— What you are asked to do —
Report, as a single figure, how many lines in the records below include "computer".

— Record excerpts —
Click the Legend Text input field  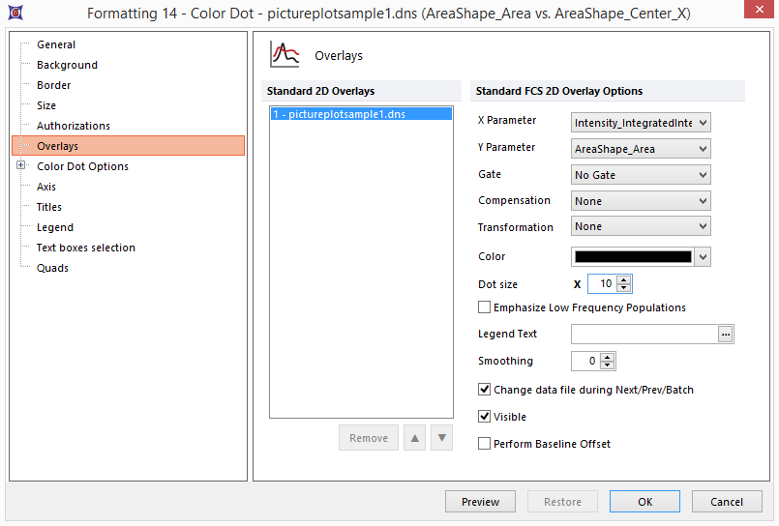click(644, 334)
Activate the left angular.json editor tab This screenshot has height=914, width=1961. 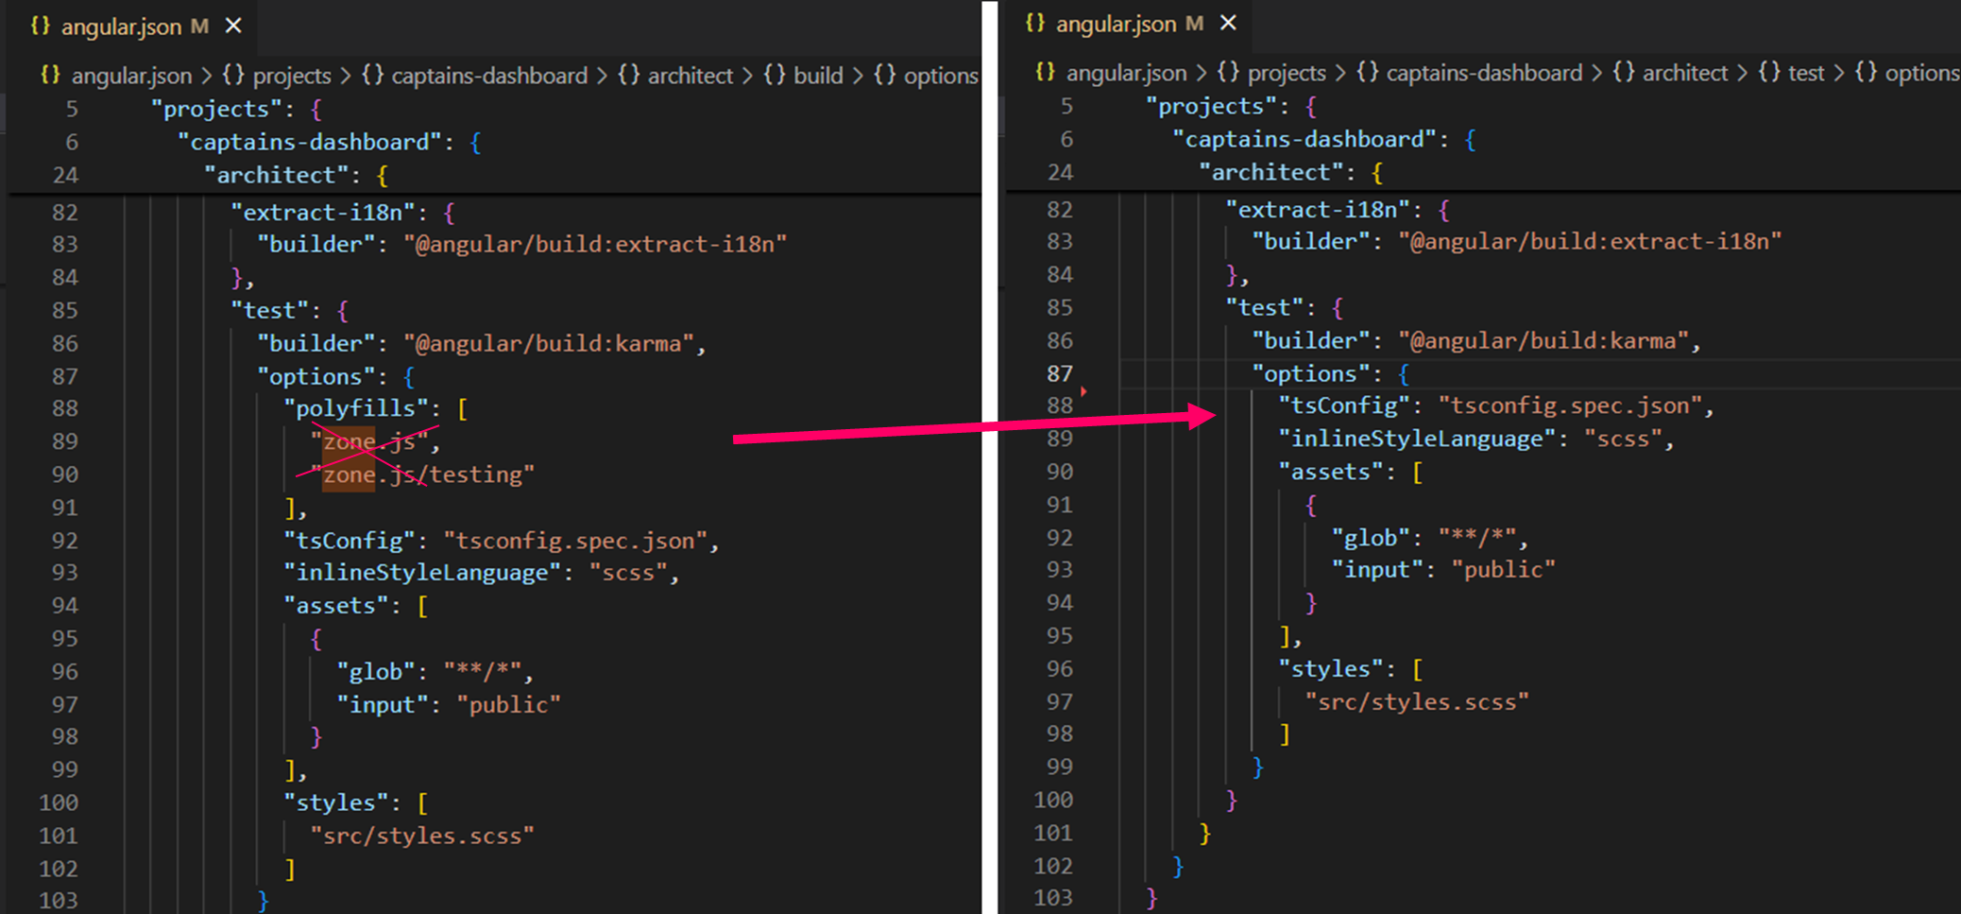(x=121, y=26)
==
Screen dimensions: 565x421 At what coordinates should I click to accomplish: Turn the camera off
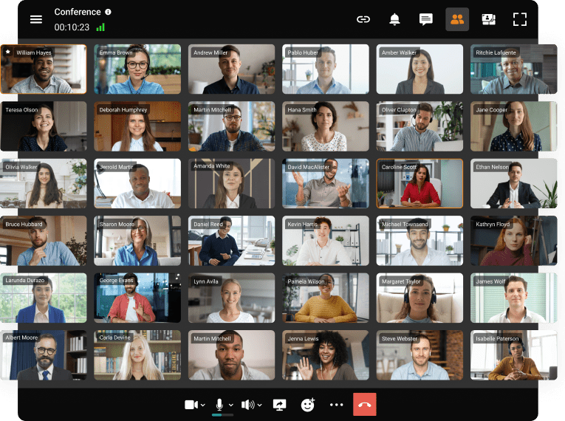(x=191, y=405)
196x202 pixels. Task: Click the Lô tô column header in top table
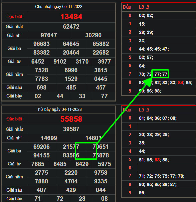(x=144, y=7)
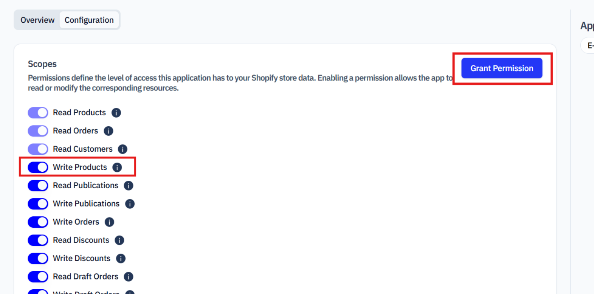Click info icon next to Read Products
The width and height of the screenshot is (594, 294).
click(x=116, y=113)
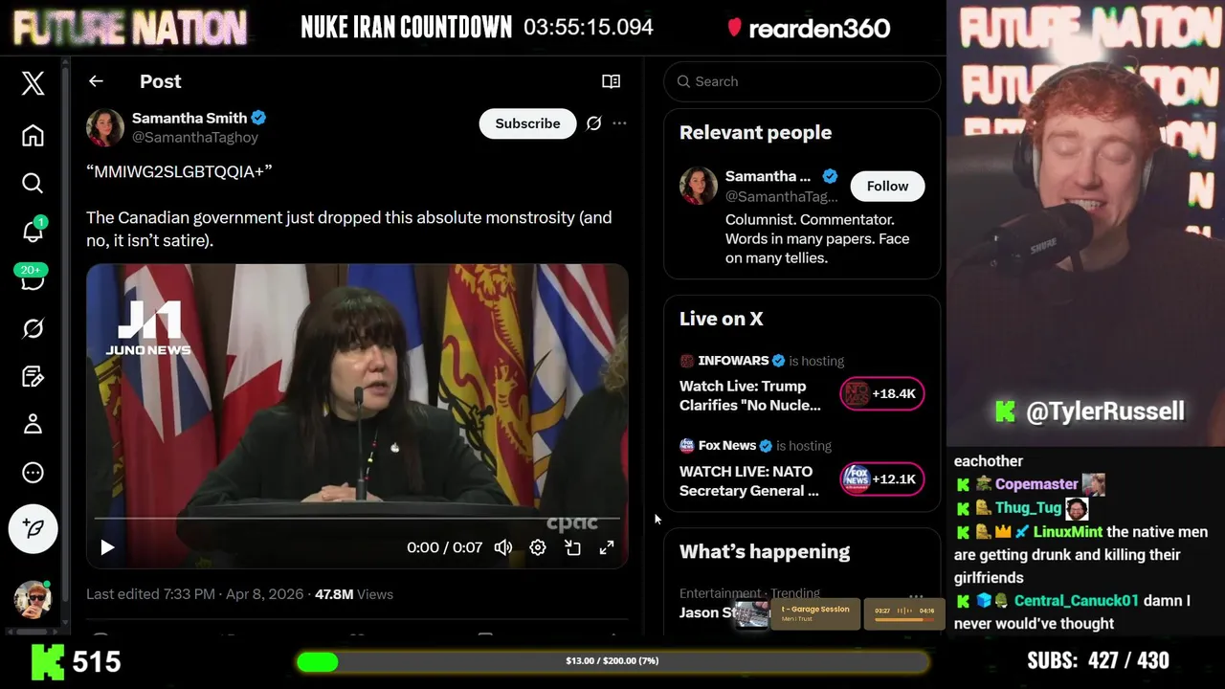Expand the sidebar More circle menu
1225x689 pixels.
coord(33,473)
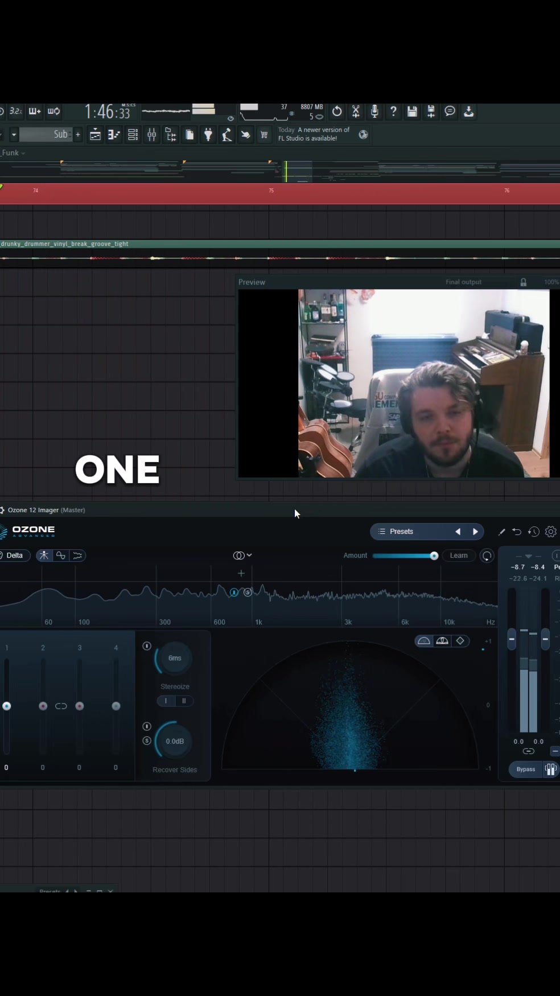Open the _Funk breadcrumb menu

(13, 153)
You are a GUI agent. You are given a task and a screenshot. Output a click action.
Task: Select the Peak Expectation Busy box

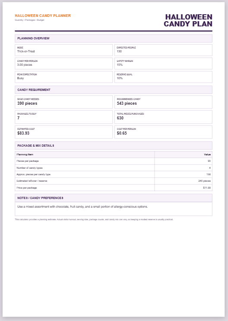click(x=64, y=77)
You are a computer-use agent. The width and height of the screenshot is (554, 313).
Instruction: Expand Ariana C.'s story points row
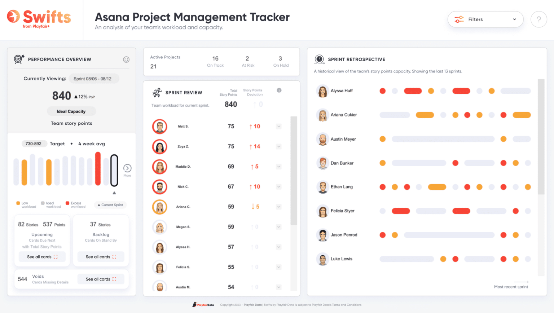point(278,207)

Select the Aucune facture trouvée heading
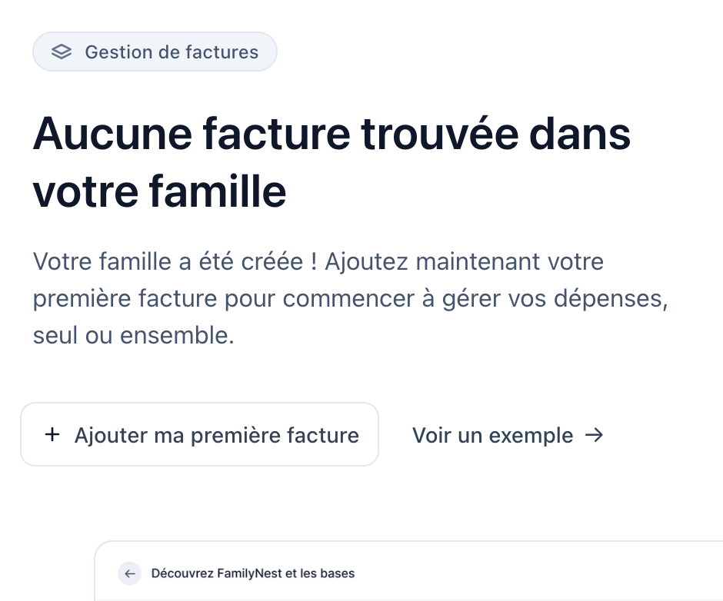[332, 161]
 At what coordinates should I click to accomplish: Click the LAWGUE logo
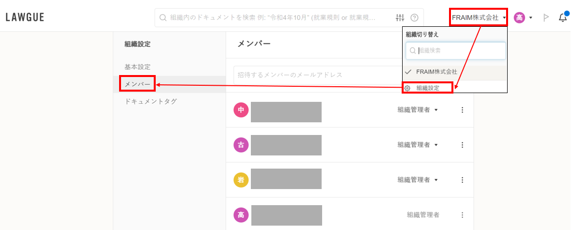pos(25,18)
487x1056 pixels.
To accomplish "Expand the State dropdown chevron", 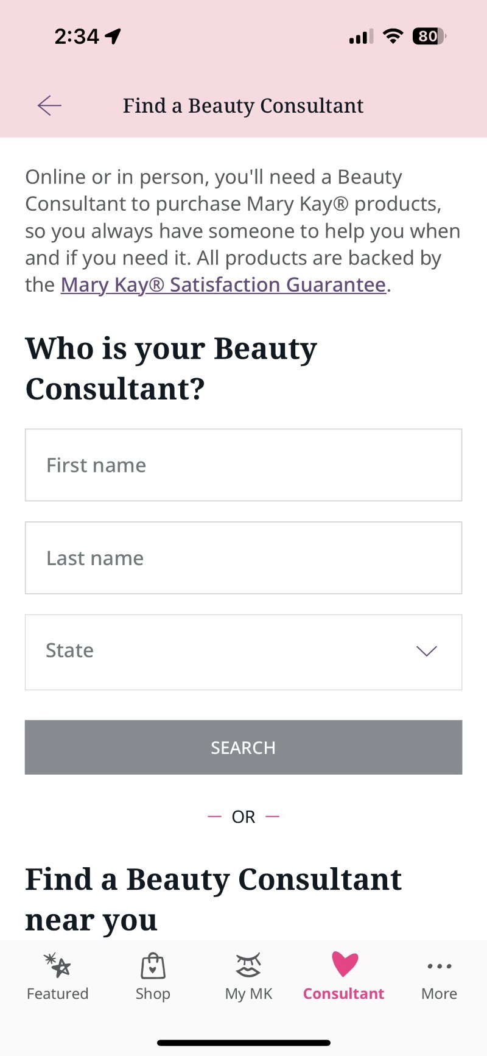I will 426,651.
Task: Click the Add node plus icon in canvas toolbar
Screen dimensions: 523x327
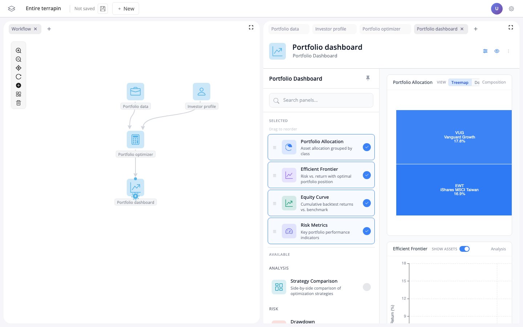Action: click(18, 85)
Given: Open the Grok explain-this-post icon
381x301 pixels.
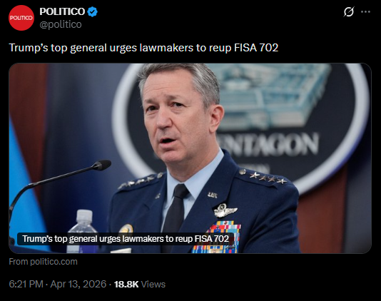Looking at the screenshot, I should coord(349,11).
* * *
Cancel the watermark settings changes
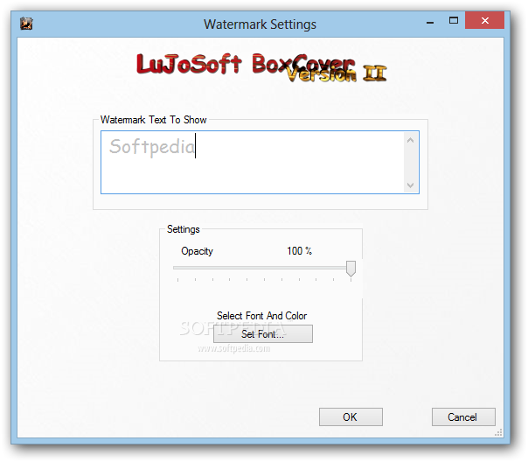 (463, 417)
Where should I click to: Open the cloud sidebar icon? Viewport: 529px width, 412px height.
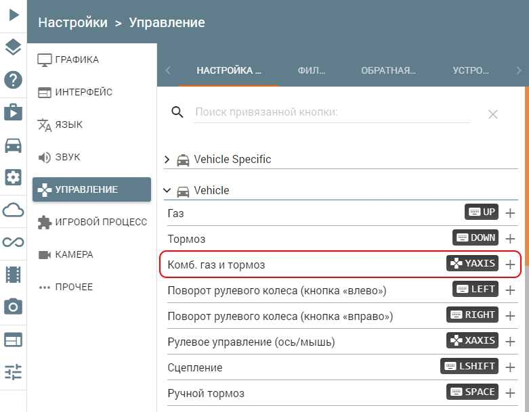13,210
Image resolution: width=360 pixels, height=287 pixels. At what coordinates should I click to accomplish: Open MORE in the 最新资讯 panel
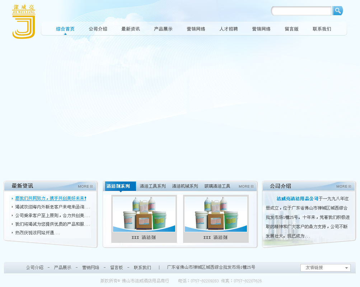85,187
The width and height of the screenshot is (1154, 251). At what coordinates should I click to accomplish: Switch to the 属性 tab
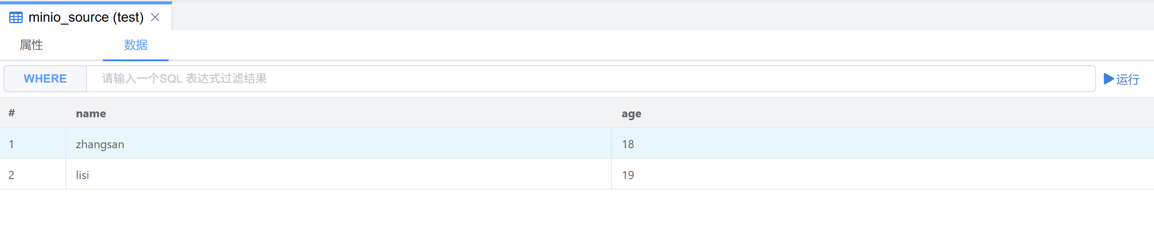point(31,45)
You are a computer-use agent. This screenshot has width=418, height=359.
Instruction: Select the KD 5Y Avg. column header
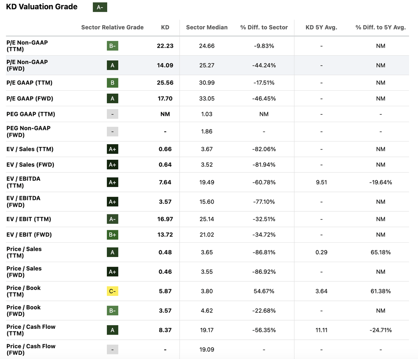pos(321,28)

— The completed task —
2